Todos os dias o brasileiro é assolado por uma avalanche de notícias oriundas das questões públicas dos conchavos e negociatas, um vexame atrás do outro num descortinar de vergonha que emudece, mas paradoxalmente a isto, nada mobiliza, nada é feito, existe uma letargia no ar, no ato, uma normose inexplicável, quanto mais manchetes reverberam nas mídias, quanto mais fatos vêm a domínio público, mais nos acabrunhamos, o que está ocorrendo? Por que não bradamos as ruas por nosso gigante que adormece?
Talvez, a explicação esteja no fazer da política nesse emaranhado de redes poderosas que nos amarra de um jeito naturalizante nos mantendo num estado catatônico, imersos e paralisados.
A história nos mostra que, de tempos em tempos, em algum território as coisas vão acima do limite. Foi assim na Europa, na França em específico, primeiro pelos brioches, depois na década de 60, pelos estudantes de Nanterre, o que culminou no grande evento de maio de 68, na Espanha o movimento de contracultura como sendo um basta na pobreza e desmandos econômicos, a Itália com a luta antimanicomial por Basaglia pelo viés da filosofia da diferença, nas Américas Central e Sul as infames ditaduras. E é aqui o nosso tendão histórico é a força do capital adoecendo a democracia para nas brechas poder se valer.

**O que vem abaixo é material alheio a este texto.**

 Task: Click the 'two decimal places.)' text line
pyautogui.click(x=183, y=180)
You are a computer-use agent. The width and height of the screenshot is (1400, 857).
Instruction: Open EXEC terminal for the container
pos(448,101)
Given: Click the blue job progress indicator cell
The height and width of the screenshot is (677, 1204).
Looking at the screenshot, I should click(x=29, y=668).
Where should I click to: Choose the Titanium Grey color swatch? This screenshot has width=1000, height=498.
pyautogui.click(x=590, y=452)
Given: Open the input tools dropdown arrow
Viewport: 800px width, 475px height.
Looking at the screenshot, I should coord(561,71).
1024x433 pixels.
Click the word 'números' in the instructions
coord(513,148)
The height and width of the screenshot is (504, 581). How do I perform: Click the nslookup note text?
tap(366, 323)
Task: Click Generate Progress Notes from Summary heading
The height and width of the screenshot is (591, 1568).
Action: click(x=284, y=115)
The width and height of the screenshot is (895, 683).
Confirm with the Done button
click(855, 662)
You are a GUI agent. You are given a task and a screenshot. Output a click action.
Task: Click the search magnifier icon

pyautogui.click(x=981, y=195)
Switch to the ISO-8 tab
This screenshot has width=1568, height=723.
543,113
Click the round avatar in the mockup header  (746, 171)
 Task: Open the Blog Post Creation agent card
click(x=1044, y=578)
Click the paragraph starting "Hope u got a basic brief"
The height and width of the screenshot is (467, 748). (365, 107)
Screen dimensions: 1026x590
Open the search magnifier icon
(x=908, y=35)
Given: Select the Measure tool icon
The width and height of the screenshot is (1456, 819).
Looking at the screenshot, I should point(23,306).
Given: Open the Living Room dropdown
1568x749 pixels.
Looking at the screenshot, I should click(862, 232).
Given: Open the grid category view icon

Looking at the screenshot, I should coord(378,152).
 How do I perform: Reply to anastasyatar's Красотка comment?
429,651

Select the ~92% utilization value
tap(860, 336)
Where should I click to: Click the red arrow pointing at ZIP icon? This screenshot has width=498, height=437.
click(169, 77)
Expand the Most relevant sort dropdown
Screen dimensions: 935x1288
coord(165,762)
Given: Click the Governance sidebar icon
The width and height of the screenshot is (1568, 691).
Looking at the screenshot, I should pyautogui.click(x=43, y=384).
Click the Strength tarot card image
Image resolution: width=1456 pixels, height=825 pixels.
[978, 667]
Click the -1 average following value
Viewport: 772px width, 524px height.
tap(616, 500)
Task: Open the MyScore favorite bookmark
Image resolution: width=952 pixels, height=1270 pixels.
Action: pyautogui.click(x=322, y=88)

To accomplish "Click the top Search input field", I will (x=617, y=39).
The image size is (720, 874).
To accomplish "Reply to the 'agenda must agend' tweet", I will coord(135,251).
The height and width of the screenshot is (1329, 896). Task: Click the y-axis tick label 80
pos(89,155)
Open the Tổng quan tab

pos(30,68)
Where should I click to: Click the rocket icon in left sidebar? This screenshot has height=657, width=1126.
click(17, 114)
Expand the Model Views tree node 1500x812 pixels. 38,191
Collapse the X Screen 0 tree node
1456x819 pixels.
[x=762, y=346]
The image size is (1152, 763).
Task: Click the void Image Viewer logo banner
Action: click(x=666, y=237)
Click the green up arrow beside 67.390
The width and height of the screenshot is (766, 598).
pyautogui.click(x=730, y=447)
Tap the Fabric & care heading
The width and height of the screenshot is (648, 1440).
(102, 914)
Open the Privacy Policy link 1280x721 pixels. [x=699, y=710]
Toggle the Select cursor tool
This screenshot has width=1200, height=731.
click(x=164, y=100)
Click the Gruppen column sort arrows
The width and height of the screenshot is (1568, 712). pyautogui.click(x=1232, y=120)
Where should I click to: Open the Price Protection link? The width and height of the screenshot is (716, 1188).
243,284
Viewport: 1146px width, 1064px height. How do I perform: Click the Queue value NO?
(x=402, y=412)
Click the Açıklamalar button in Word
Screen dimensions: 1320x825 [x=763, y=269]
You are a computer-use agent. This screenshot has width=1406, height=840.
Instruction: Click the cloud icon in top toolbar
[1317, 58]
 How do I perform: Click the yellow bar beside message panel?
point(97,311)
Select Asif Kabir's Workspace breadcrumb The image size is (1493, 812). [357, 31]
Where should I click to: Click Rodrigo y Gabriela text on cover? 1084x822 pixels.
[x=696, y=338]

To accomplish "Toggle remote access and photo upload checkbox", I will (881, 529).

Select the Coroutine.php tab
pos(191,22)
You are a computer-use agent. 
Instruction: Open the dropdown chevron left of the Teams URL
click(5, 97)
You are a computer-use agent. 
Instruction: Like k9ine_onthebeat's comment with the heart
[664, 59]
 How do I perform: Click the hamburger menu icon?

Em 2007 a jornalista Naomi Klein publica sua pesquisa intitulada a “Doutrina do Choque” em que discorre detalhadamente sobre o avanço da democracia liberal que parte da Escola de Chicago como proliferação do poder e que se funda nas crises e em sistemas autoritários explorando situações de caos para se estabelecer numa falsa relação de ajuda entre o liberal e o democrático, e as ditaduras latino-americanas foram terrenos férteis para estas “imposições” econômicas tornando estes países um grande laboratório de experimentos econômicos por intermédio de implementações do grande capital.
Diz a canadense ainda, que não há outro método de introduzir essas práticas brutais sem entorpecer ou desfocar o cidadão, sem riscar a democracia e enfraquecê-la gerando o caos, para que atordoados, os indivíduos não saibam por onde correr, são tantas as frentes que se mostram que o indivíduo segrega e não sabe a qual bandeira se agarrar; é o “capitalismo do desastre”.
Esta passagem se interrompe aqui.